Dúvida para a partida de amanhã contra o Operário, o atacante Ariel poderá ser repatriado em julho após o término do atual vínculo com o Coritiba. A diretoria ainda tenta convencer o jogador e seus representantes a ampliar o acordo por mais três anos, mas a Argentina surge como possível mercado para o atleta, que chegou a ser sondado pelo Fluminense neste começo de temporada.
Uma definição, inclusive, estaria sendo tratada para esta semana, mas a tendência é que o impasse seja prolongado, já que o contrato em vigor dá margens para interpretações dos dois lados.
Segundo Eduardo Dreyer, assessor do atleta em Curitiba, voltar ao país vizinho não está descartado. “Pode ser”, sintetizou. E esse retorno estaria atrelado a um problema que não afeta só o Coxa, mas a maioria dos clubes brasileiros.

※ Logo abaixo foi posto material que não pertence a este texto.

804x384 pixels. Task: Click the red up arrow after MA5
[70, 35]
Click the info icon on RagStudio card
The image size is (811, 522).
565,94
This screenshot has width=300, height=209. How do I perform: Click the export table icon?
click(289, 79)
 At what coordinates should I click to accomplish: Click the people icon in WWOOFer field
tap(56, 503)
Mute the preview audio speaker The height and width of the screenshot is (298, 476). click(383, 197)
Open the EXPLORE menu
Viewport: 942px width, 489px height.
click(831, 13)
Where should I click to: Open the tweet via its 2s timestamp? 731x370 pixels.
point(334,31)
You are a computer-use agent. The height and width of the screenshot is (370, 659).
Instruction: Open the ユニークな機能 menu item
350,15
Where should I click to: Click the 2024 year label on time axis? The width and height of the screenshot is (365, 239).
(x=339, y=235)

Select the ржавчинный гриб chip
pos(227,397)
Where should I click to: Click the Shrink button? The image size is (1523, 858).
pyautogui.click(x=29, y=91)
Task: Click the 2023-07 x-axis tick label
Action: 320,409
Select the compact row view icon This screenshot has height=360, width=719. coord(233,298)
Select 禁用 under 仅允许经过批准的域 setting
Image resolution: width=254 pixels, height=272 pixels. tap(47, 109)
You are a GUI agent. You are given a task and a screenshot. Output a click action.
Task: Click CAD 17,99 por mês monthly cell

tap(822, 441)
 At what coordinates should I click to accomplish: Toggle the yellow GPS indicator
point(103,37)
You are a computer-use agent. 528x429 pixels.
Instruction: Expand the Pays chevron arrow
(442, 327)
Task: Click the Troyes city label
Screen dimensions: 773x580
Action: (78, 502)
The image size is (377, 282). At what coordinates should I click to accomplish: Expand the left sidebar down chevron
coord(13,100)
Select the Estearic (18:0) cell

“Quem tem dinheiro para pagar?”, questionou o assessor, sobre o mercado brasileiro. Na Argentina, a situação não é melhor, mas com a visibilidade alcançada no Alto da Glória, Ariel poderia buscar um lugar nos grandes daquele país, que estão sofrendo com a falta de bons atacantes. A proximidade com a família também poderia ajudar na volta para casa de Ariel.
Por enquanto, o jogador segue trabalhando no CT da Graciosa e se recupera da lesão na virilha sofrida contra o Toledo. Um exame de ressonância magnética na virilha estaria programado, mas o clube não confirmou.
No Alto da Glória, nenhum dirigente foi encontrado ontem para comentar a situação. Na sexta-feira, o vice-presidente e um dos diretores de futebol Vilson Ribeiro de Andrade acreditava num acordo.
“Estamos numa fase de negociação inicial, mas há boa vontade de ambas as partes e tenho certeza que chegaremos a bom termo”, destacou. Pelo sim, pelo não, o Coritiba já procura uma “sombra” ou mesmo um substituto.
O atual vínculo vale até o dia 30 de junho e o Coritiba se apega à cláusula décima segunda para fazer com que Ariel assine por mais três anos e complete o acordo celebrado na época da contratação.
“Ao término do presente, o contratado compromete-se às prorrogações do seu contrato de trabalho para atingir cinco anos de contrato com o Coritiba”, diz a cláusula.
No entanto, ela não especifica detalhes de como seria essa prorrogação, quanto o jogador ganharia e outros detalhes. Há registrado ainda em cartório um outro contrato de cinco anos, mas com data anterior e que não teria efeito jurídico.